### ACTIVITY
A verbatim copy of the listing is needed; pictures are to be left out.

### INFORMATION PROVIDED

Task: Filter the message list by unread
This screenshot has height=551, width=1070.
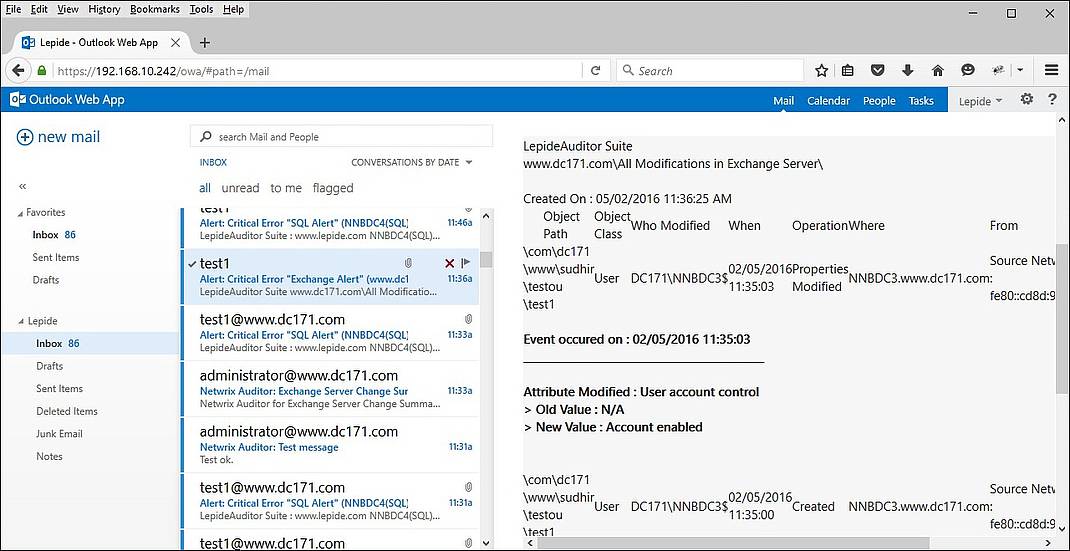Action: (240, 188)
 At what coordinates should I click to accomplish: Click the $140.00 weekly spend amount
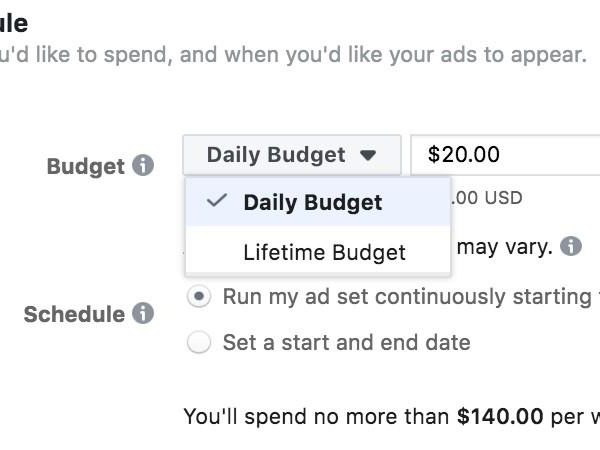(x=499, y=415)
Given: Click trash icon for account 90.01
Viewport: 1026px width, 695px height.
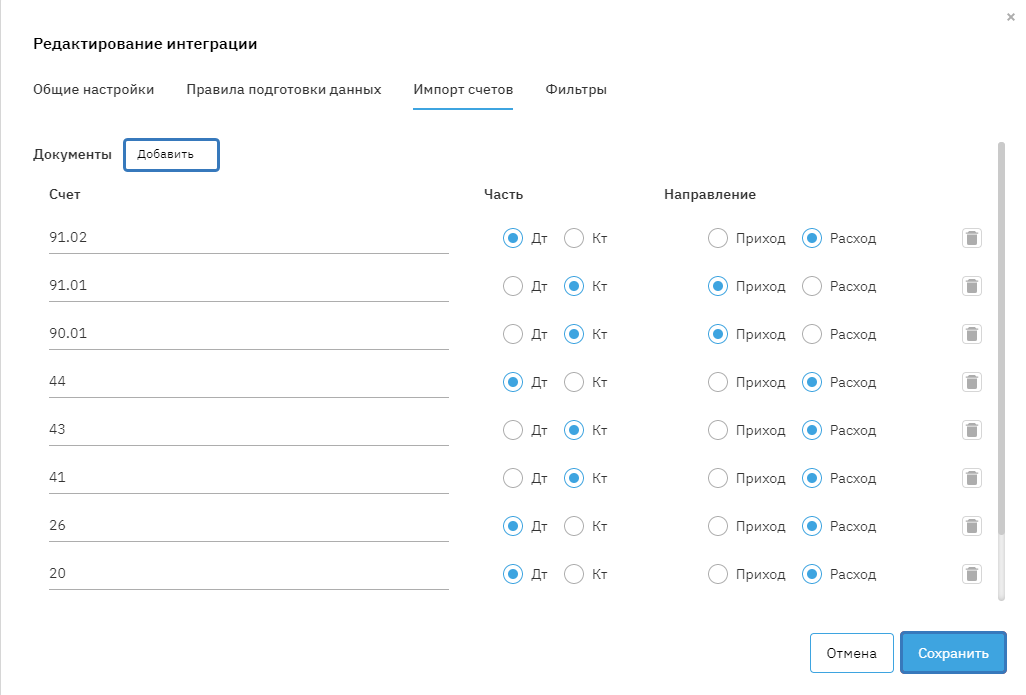Looking at the screenshot, I should pos(971,334).
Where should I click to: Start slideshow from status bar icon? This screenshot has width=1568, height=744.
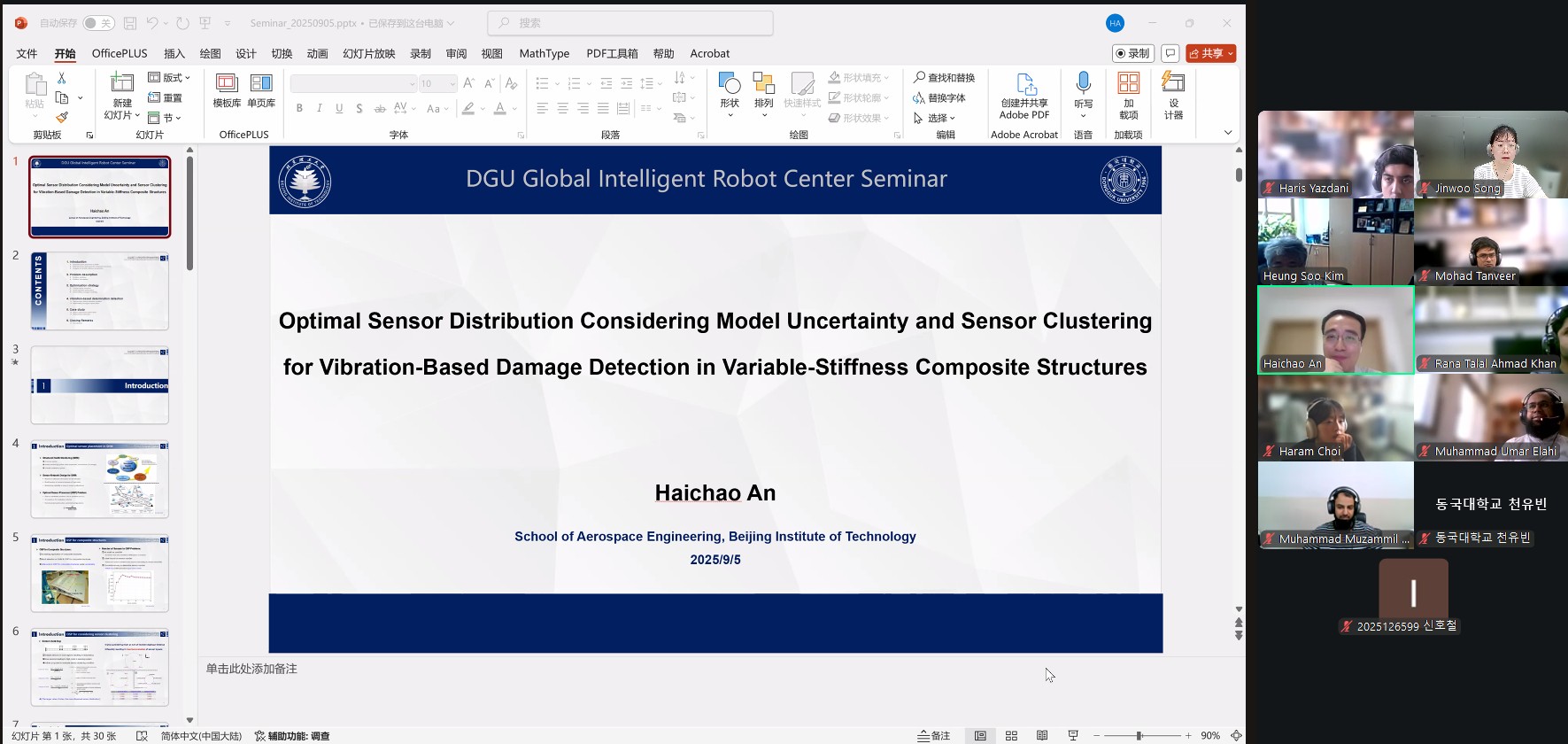point(1073,736)
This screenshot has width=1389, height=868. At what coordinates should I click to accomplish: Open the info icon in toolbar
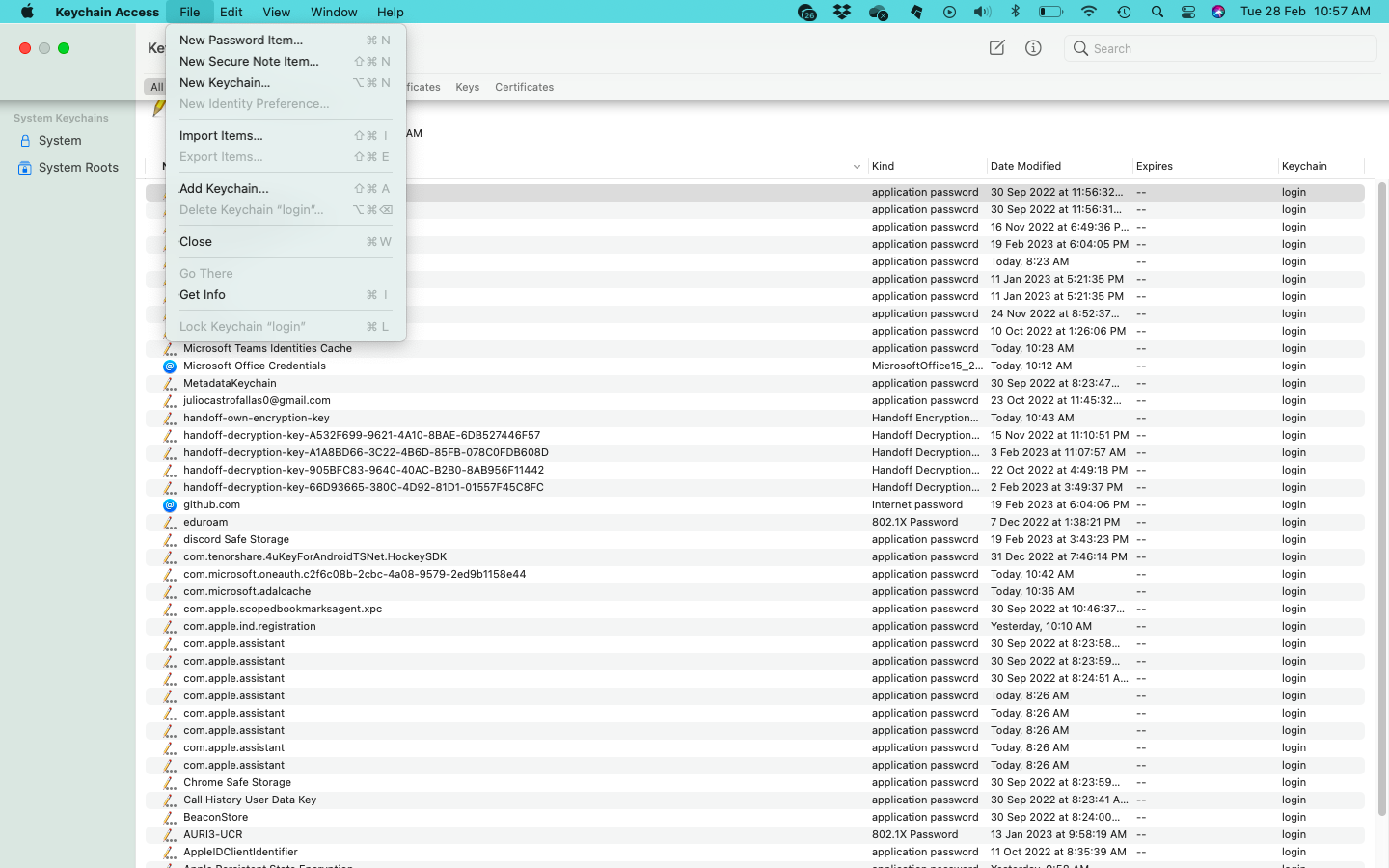(x=1033, y=48)
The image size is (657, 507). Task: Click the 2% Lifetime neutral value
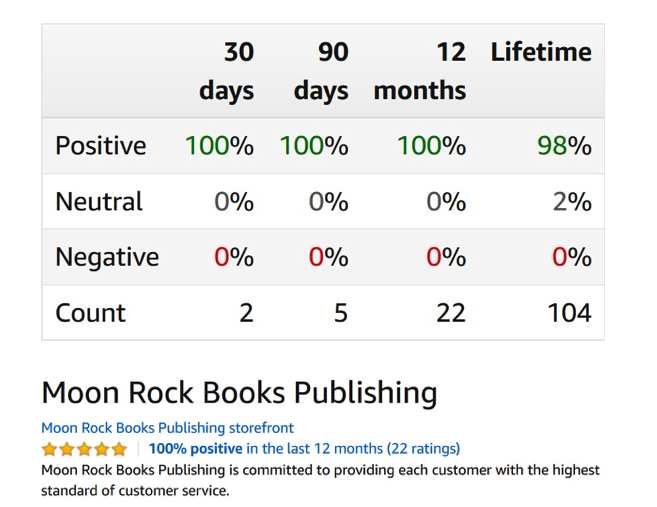[572, 202]
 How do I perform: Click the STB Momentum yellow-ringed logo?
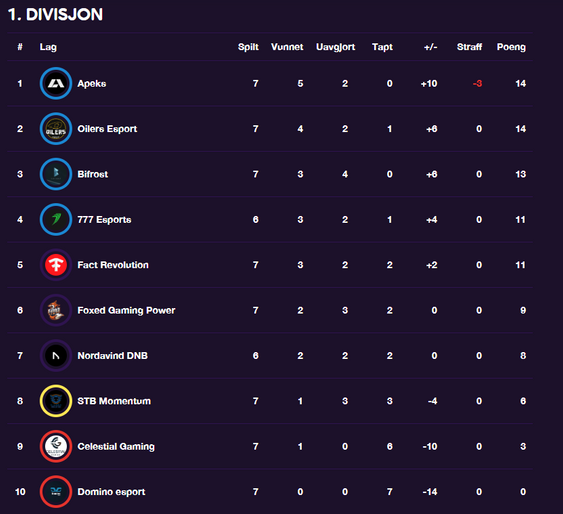[56, 401]
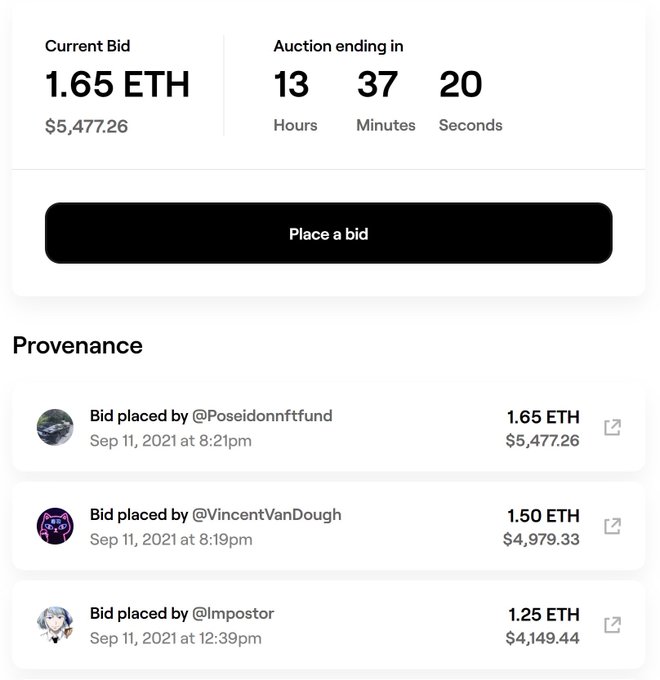This screenshot has height=680, width=660.
Task: Click the 20 Seconds countdown value
Action: (x=461, y=86)
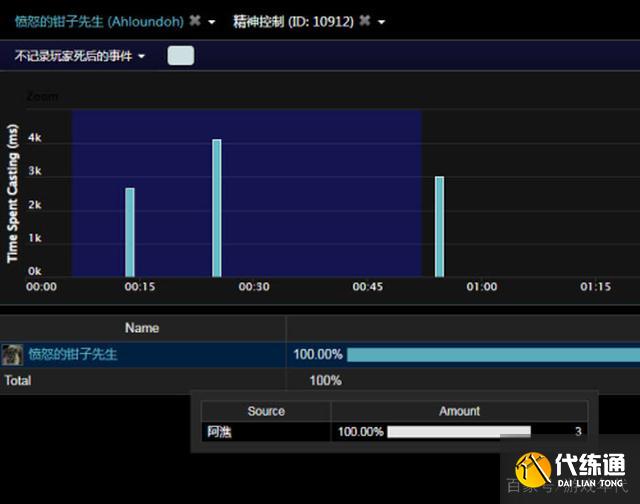The image size is (640, 504).
Task: Remove the 愤怒的钳子先生 (Ahloundoh) filter with its X
Action: [195, 21]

### EXERCISE OUTPUT
Task: Filter the message list by unread
This screenshot has height=551, width=1070.
Action: (240, 188)
 At what coordinates should I click to accomplish: Click the $140.00 weekly spend amount
(x=499, y=415)
Given: Click trash icon for account 90.01
Viewport: 1026px width, 695px height.
Looking at the screenshot, I should pos(971,334).
Where should I click to: Start slideshow from status bar icon? This screenshot has width=1568, height=744.
point(1073,736)
This screenshot has width=1389, height=868. At what coordinates should I click to accomplish: Open the info icon in toolbar
(x=1033, y=48)
The image size is (657, 507). Task: Click the 2% Lifetime neutral value
[572, 202]
 How do I perform: Click the STB Momentum yellow-ringed logo?
[56, 401]
This screenshot has height=680, width=660.
Task: Click the 20 Seconds countdown value
Action: (x=461, y=86)
The image size is (640, 504).
Task: Remove the 愤怒的钳子先生 (Ahloundoh) filter with its X
Action: [195, 21]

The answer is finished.